Meet Our New Midwife Jana Studelksa, CPM


My midwifery training happened over a period of 12 years, during which I was a La Leche League Leader, then a credentialed doula, a midwifery assistant and finally, an apprentice. I finished my training with a clinical placement in Belize, near the Mexican border, where I worked with World Health Organization nurses and Cuban physicians. In 2008, I started my own practice in Duluth, and was privileged to catch babies lots of Duluth babies, as well as new humans appearing in many small North Shore villages and Iron Range towns. Prior to midwifery, I was a reporter, writer, editor, and author. My degree is in communication, and until I had a baby of my own at home in Ely, thought I would be a writer all my life. Perhaps someday I will write about being a midwife....

I was born in in the Ozarks, where my parents were in love and ran a bar and bowling alley in Branson, Missouri. My maternal family moved into the area in the 1830s, and I can still find no end of cousins and relations in a few towns. My mother and grandmother were very matter of fact about birth: it's a day's work and nothing compared to the wonderful baby you get in the end. So I approached my own births with the same sort of pragmatism. I am so grateful for their wisdom and focus on the baby, as it made me consider labor just a stepping stone to getting a baby. 

When I'm not working, I will be at my cabin, which is close to the BWCA, and about as cabin-y as a cabin can be: no running water or sewer, a few solar-powered lights, and at the end of a long and winding road. In winter, we must snowshoe or ski in, so I'm there much less often. I fill my winters with reading, needlepoint, and eating Thai food with my sister. 

If I could go anywhere, it would be the Caribbean. I love to snorkel and dive, and the water there just makes my body and soul feel good. 

If I could have a super power, it would be to be able to magically clean, cut, and prepare vegetables and fruit. Because of food allergies, I have to eat very carefully. Some days, I feel like I can't face another red pepper. 

I feel like midwifery picked me, rather than the other way around. As young as 16, I was thinking about midwifery. At 18, I wrote a college paper on the history of midwifery. At 22, during my first pregnancy, I found one of the only midwifery practices in the Twin Cities to help me with my first child. Through adulthood, I collected little midwife statues and fetishes. Then I had my second child, and my experience opened my eyes to the politics of birth. At the time, midwives were being pursued my the Minnesota Attorney General's office, and being issued search warrants with cease and desist letters. I worked to help legalize midwifery in the late 1990s. And then people started calling me to come to births with them, or to talk about their birth experiences, or with questions about birth. I just followed where my community led me, and with the support of a fantastic family, was able to train and transition to midwifery over a period of about 12 years. 
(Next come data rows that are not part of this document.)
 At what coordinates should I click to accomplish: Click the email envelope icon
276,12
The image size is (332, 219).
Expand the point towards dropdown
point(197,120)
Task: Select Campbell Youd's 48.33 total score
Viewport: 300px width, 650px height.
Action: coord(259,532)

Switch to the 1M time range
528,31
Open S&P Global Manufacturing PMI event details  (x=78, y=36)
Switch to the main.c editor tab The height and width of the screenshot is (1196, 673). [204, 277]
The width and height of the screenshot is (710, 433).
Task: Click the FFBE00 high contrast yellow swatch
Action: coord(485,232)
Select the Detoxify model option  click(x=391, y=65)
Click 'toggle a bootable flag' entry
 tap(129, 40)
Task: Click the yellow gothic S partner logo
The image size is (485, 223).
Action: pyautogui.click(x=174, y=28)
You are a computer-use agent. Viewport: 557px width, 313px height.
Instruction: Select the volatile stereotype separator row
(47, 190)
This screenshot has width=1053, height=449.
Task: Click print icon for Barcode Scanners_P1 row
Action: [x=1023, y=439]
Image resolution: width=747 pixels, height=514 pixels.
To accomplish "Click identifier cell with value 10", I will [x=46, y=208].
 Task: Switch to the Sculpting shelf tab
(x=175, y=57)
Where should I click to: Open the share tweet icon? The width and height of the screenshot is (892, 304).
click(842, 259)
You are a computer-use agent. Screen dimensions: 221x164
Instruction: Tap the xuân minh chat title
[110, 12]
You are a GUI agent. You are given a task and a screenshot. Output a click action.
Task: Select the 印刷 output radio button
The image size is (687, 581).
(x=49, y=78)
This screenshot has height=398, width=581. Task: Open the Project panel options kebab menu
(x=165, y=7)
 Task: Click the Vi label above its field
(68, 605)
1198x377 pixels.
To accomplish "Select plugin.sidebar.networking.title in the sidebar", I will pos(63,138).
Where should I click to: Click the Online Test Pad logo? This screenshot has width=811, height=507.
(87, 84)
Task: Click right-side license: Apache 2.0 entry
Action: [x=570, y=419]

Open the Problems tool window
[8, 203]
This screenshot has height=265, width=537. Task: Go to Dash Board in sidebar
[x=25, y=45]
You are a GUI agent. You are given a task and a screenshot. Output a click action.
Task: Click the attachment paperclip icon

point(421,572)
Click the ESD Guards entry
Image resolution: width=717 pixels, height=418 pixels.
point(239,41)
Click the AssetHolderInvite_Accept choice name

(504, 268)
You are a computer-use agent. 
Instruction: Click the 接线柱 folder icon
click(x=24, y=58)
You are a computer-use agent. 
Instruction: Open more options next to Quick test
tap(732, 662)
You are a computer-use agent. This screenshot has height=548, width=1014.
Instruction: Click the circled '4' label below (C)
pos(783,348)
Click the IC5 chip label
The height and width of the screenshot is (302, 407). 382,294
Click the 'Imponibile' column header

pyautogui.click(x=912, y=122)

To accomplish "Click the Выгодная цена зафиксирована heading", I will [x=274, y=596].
Health Foundations is able to offer the Midwifery Model of Care in a birth center setting, where mothers and families can receive individualized care and midwives can receive support and time off. It's a partnership between all of us, and provides such a fantastic alternative for women who want to pursue normal, physiologic birth. I am absurdly proud to be part of an organization that not only provides this kind of care, but is a leader in the field. The favorite part of my job? The huge smiles and tears when a mom or dad reaches down to bring the baby to their chests for the first time. It's never gets old. 

My philosophy on birth is "keep it simple." Our bodies were made for this work. I believe that traditional midwifery, married to the most prudent use of modern technology, is how we can keep birth normal, safe, and satisfying. The childbearing year should be joyful, full of discovery, a foundation for the decades of parenting that are to come; not a trial to endure. Pregnancy and birth are not always simple, of course, but aiming for simple is the wisest place to start. 

Here's the best parenting advice I ever received: "Just add water." Either put the kid in water (bathe), give the kid water (hydrate), or let the baby play with water (best done with mom or dad). And it does, in fact, solve so many problems. (And still works for me as a grown up!)